第六章 第十六話 Go Back Home
偽りの王子が信頼する相手を捜そうと歩み始めて少ししたところで雷の双子と合流した。
「あ、エリーさん。」
アスト君は軽い涙目で私を見つけた。
どうやら彼らも強敵と戦っていたらしい、右肩に荒々しく巻かれた包帯が目に入った。
「そっちも大変だったようね。アスト君、その肩、大丈夫?」
「ええ。なんとか。」
「嘘こけ。さっきまで痛くて悶えていたくせに。」
「黙れこの。」
戦場でも相変わらずの掛け合いに少し心が和んでいた。
「そうだ。二人ともトールを視なかった?それにレッドも。」
最重要なことを忘れてはならない。
あの二人はまだ戦いの最中かもしれない。
「レッドさんの戦いは途中までは見えていたんですけど、自分たちも戦い始めてからは見れていません。というよりいつの間にか見えなくなっていました。トールに関してはなにも。」
双子の回答は当然だ。
戦いの最中に他人を視られるほどの余裕はないだろう。
「そうよね。……トールを捜しましょう。レッドはきっと大丈夫よね。」
「「そうですね。」」
纏わりつく生ぬるい風に何とも言えぬぼんやりとした嫌な予感を抱えながら歩いた。
そして、城都のシンボルでもある中途半端に大きな門が小さく見えたころには私達は森に入っていた。
「こんなところにいます?」
「そうね。……ちょっと、待って。」
偶然目に入った。
向こう側に見える小さないくつもの影。
あれは、虫?
もしかして召喚術?トールがやったの?
だとしたらここまで戦場から離れたのもわかる。
きっとレッドたちを気遣ってここまで来たのだとしたら……。
「二人とも、向こうに小さな虫たちが見える?絶対に触っちゃダメ。虫たちの方から寄ってきたなら頑張って避けて。」
「そんな無茶な、ここまで来てまるで蜂に恐怖感を感じるあの感じを味わうなんて……。」
弟が嘆息を漏らす。
兄がなだめて首肯している様子からすると、少なからずあの双子は分かり合っているようだった。

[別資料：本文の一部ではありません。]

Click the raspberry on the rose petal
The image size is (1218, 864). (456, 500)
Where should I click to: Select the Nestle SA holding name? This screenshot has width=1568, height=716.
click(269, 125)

「きっとトールは近い。まだ敵と戦っている可能性も否定できない。」
ゆっくりと物音を立てないように忍び歩く。
しかし、彼女らはまだ気づいていない。
気付くはずもない。
あの悪い予感が意味することが。
ああ、見つけてしまう。
惨状の現場を、見つけてしまう。
「―――え。」
目に飛び込んできた景色は信じがたいものだった。
二人の男が倒れ込んでいる。
一方は舌を長くしたままうつぶせに。
そして、よく知るもう一方の男は仰向けに倒れ込んでいた。
「トール!」
夢中で駆けよる。
彼の首回りには痣ができている。
状況から察するに敵の下による攻撃で締め付けられたのか。
「トール!トール!……ああ、返事を、お願い。」
何をどうすればいいのかわからない。
「トール君……。」
双子も唖然として悲劇を見つめている。
まさか仲間がこのような状況になっているなんて想像もつかなかった。
確かにトールは新しい力に目覚めたばかりで仲間内のなかでは弱い方だったのかもしれない。しかし決して弱者ではない。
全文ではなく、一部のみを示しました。